[Dataset records]
——————————

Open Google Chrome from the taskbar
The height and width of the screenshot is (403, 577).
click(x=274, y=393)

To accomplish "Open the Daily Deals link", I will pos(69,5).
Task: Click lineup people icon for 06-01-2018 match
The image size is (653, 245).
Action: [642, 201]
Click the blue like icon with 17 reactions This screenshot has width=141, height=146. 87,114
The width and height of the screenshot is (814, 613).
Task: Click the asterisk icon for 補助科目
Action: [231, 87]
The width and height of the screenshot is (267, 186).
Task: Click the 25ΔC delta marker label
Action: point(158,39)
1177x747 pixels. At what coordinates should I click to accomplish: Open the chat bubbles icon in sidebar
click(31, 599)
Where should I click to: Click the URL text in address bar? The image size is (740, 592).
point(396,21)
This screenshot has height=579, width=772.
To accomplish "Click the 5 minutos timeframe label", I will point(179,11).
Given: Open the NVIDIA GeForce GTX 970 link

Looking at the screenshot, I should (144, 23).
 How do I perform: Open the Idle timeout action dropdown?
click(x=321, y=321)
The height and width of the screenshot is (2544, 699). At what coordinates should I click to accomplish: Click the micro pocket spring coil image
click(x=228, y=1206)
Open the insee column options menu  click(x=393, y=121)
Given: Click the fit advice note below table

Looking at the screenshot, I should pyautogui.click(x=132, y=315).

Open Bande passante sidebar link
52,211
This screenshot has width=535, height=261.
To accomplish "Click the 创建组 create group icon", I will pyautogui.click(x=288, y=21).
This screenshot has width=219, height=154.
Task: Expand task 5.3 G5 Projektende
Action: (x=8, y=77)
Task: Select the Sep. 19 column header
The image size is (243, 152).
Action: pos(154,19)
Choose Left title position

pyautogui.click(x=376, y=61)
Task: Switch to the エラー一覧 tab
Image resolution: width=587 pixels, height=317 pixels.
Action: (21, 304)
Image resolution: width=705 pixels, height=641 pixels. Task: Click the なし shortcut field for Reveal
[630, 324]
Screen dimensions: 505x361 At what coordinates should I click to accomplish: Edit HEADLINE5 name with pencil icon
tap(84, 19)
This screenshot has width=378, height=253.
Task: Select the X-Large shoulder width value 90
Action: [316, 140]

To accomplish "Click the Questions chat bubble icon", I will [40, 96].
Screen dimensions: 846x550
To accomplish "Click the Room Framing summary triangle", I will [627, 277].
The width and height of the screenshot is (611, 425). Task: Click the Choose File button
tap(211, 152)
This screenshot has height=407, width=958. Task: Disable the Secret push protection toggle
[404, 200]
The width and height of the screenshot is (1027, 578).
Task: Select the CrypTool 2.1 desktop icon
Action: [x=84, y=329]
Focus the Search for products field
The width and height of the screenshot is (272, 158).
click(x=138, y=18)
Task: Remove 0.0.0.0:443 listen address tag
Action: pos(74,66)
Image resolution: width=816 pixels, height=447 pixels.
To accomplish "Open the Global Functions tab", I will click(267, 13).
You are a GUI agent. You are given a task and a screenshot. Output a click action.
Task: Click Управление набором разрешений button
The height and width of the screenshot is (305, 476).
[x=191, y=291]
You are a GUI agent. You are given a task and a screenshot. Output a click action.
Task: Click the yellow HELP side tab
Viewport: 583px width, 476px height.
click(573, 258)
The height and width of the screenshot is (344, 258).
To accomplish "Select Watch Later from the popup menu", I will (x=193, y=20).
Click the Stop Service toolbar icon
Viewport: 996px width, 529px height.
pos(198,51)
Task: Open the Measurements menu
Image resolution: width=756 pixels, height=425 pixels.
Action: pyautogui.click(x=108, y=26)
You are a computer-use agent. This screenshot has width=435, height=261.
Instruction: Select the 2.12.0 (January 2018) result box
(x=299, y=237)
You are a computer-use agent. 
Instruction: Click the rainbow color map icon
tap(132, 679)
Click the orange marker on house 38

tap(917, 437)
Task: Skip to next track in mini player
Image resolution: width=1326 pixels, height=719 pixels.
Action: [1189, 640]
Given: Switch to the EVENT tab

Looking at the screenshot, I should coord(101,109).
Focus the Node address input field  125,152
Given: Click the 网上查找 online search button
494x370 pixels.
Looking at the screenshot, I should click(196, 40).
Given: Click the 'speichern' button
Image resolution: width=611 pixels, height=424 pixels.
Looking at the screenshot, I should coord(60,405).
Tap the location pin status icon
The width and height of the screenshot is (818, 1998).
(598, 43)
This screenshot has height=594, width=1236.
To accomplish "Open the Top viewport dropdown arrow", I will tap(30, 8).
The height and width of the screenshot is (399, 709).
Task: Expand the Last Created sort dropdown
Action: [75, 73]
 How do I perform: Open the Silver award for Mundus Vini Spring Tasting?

——————————

**Instructions for the task:**
The records are given above. Copy each line in them that holds "agent".

**Task result:**
You are a GUI agent. You are given a task and a screenshot. Output a click action.
You are a GUI agent. You are given a task and a screenshot. Output a click action.
You are a computer-use agent. This screenshot has width=435, height=261.
You are a computer-use agent. 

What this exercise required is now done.